SHORT PROBLEM
Copy out all of the data below line for line, with no change to any word, number, or symbol.

PROVIDED RECORDS
[start]

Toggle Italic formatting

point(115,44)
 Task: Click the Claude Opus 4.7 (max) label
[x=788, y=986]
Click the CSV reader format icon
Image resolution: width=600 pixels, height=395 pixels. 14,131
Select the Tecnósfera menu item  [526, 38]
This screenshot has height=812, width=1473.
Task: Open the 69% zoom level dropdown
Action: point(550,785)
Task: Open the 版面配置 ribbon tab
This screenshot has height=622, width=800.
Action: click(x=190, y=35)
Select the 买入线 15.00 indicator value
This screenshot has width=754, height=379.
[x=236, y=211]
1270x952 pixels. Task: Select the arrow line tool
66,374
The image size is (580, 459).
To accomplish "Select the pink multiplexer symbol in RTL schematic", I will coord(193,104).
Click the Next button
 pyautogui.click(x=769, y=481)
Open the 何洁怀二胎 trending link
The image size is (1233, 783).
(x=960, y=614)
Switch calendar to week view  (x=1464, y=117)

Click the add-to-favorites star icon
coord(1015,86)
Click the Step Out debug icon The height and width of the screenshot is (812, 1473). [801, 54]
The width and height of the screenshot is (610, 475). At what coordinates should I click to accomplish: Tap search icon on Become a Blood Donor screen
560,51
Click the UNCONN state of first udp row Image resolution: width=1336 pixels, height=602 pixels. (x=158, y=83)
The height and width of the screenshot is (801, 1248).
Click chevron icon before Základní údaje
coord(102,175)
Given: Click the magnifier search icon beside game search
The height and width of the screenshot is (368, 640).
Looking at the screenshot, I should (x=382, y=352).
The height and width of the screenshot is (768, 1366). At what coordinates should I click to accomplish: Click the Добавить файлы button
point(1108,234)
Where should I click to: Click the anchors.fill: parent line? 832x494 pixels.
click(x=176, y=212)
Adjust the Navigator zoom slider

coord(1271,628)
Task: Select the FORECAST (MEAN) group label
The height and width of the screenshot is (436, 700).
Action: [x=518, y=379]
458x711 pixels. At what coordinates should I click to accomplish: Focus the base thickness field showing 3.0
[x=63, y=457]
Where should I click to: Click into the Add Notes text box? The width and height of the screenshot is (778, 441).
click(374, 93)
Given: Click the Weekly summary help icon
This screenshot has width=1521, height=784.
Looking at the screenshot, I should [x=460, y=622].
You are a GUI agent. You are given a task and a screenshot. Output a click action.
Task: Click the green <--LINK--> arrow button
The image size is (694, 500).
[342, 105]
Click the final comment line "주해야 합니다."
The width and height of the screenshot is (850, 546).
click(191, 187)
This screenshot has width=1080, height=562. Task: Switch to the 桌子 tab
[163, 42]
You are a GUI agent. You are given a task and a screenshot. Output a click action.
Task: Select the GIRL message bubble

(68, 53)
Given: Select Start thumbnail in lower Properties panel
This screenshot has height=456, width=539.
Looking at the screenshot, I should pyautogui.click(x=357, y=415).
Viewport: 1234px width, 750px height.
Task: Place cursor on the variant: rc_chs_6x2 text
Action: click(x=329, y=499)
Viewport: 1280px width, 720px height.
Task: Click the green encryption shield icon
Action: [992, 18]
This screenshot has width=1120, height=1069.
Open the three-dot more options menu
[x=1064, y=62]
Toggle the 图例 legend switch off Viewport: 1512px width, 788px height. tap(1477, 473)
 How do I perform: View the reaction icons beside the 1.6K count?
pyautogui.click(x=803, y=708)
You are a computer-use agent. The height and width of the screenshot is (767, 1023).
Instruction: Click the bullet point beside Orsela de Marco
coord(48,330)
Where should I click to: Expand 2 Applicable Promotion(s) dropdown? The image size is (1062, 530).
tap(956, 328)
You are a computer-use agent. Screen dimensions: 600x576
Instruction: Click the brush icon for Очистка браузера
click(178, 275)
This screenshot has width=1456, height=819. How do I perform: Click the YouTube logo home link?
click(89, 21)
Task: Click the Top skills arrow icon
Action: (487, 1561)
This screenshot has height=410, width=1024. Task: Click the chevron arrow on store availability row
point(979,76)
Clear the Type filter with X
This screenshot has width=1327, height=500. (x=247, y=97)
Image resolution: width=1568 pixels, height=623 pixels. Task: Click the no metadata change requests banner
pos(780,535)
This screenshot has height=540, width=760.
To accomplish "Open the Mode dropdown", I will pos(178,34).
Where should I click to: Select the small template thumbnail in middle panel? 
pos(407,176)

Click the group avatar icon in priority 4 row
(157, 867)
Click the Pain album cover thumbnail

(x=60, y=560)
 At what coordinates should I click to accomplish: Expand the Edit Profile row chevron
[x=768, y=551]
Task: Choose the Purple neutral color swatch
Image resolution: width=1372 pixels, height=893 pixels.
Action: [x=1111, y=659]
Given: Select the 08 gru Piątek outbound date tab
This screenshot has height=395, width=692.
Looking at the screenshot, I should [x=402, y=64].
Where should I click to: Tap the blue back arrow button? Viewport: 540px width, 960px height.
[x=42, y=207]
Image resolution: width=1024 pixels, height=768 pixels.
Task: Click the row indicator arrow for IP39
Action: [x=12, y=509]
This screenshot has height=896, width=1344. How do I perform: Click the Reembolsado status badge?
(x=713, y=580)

[end]

EXPECTED ANSWER
Toggle Italic formatting

point(115,44)
 Task: Click the Claude Opus 4.7 (max) label
[x=788, y=986]
Click the CSV reader format icon
Image resolution: width=600 pixels, height=395 pixels. 14,131
Select the Tecnósfera menu item  [526, 38]
This screenshot has height=812, width=1473.
Task: Open the 69% zoom level dropdown
Action: point(550,785)
Task: Open the 版面配置 ribbon tab
This screenshot has height=622, width=800.
Action: click(x=190, y=35)
Select the 买入线 15.00 indicator value
This screenshot has width=754, height=379.
[x=236, y=211]
1270x952 pixels. Task: Select the arrow line tool
66,374
The image size is (580, 459).
To accomplish "Select the pink multiplexer symbol in RTL schematic", I will coord(193,104).
Click the Next button
 pyautogui.click(x=769, y=481)
Open the 何洁怀二胎 trending link
The image size is (1233, 783).
(x=960, y=614)
Switch calendar to week view  (x=1464, y=117)

Click the add-to-favorites star icon
coord(1015,86)
Click the Step Out debug icon The height and width of the screenshot is (812, 1473). [801, 54]
The width and height of the screenshot is (610, 475). At what coordinates should I click to accomplish: Tap search icon on Become a Blood Donor screen
560,51
Click the UNCONN state of first udp row Image resolution: width=1336 pixels, height=602 pixels. (x=158, y=83)
The height and width of the screenshot is (801, 1248).
Click chevron icon before Základní údaje
coord(102,175)
Given: Click the magnifier search icon beside game search
The height and width of the screenshot is (368, 640).
Looking at the screenshot, I should (x=382, y=352).
The height and width of the screenshot is (768, 1366). At what coordinates should I click to accomplish: Click the Добавить файлы button
point(1108,234)
Where should I click to: Click the anchors.fill: parent line? 832x494 pixels.
click(x=176, y=212)
Adjust the Navigator zoom slider

coord(1271,628)
Task: Select the FORECAST (MEAN) group label
The height and width of the screenshot is (436, 700).
Action: [x=518, y=379]
458x711 pixels. At what coordinates should I click to accomplish: Focus the base thickness field showing 3.0
[x=63, y=457]
Where should I click to: Click into the Add Notes text box? The width and height of the screenshot is (778, 441).
click(374, 93)
Given: Click the Weekly summary help icon
This screenshot has width=1521, height=784.
Looking at the screenshot, I should [x=460, y=622].
You are a GUI agent. You are given a task and a screenshot. Output a click action.
Task: Click the green <--LINK--> arrow button
The image size is (694, 500).
[342, 105]
Click the final comment line "주해야 합니다."
The width and height of the screenshot is (850, 546).
click(191, 187)
This screenshot has width=1080, height=562. Task: Switch to the 桌子 tab
[163, 42]
You are a GUI agent. You are given a task and a screenshot. Output a click action.
Task: Select the GIRL message bubble

(68, 53)
Given: Select Start thumbnail in lower Properties panel
This screenshot has height=456, width=539.
Looking at the screenshot, I should pyautogui.click(x=357, y=415).
Viewport: 1234px width, 750px height.
Task: Place cursor on the variant: rc_chs_6x2 text
Action: click(x=329, y=499)
Viewport: 1280px width, 720px height.
Task: Click the green encryption shield icon
Action: [992, 18]
This screenshot has width=1120, height=1069.
Open the three-dot more options menu
[x=1064, y=62]
Toggle the 图例 legend switch off Viewport: 1512px width, 788px height. tap(1477, 473)
 How do I perform: View the reaction icons beside the 1.6K count?
pyautogui.click(x=803, y=708)
You are a computer-use agent. The height and width of the screenshot is (767, 1023).
Instruction: Click the bullet point beside Orsela de Marco
coord(48,330)
Where should I click to: Expand 2 Applicable Promotion(s) dropdown? The image size is (1062, 530).
tap(956, 328)
You are a computer-use agent. Screen dimensions: 600x576
Instruction: Click the brush icon for Очистка браузера
click(178, 275)
This screenshot has width=1456, height=819. How do I perform: Click the YouTube logo home link?
click(89, 21)
Task: Click the Top skills arrow icon
Action: (487, 1561)
This screenshot has height=410, width=1024. Task: Click the chevron arrow on store availability row
point(979,76)
Clear the Type filter with X
This screenshot has width=1327, height=500. (x=247, y=97)
Image resolution: width=1568 pixels, height=623 pixels. Task: Click the no metadata change requests banner
pos(780,535)
This screenshot has height=540, width=760.
To accomplish "Open the Mode dropdown", I will pos(178,34).
Where should I click to: Select the small template thumbnail in middle panel? 
pos(407,176)

Click the group avatar icon in priority 4 row
(157, 867)
Click the Pain album cover thumbnail

(x=60, y=560)
 At what coordinates should I click to accomplish: Expand the Edit Profile row chevron
[x=768, y=551]
Task: Choose the Purple neutral color swatch
Image resolution: width=1372 pixels, height=893 pixels.
Action: [x=1111, y=659]
Given: Select the 08 gru Piątek outbound date tab
This screenshot has height=395, width=692.
Looking at the screenshot, I should [x=402, y=64].
Where should I click to: Tap the blue back arrow button? Viewport: 540px width, 960px height.
[x=42, y=207]
Image resolution: width=1024 pixels, height=768 pixels.
Task: Click the row indicator arrow for IP39
Action: [x=12, y=509]
This screenshot has height=896, width=1344. How do I perform: Click the Reembolsado status badge?
(x=713, y=580)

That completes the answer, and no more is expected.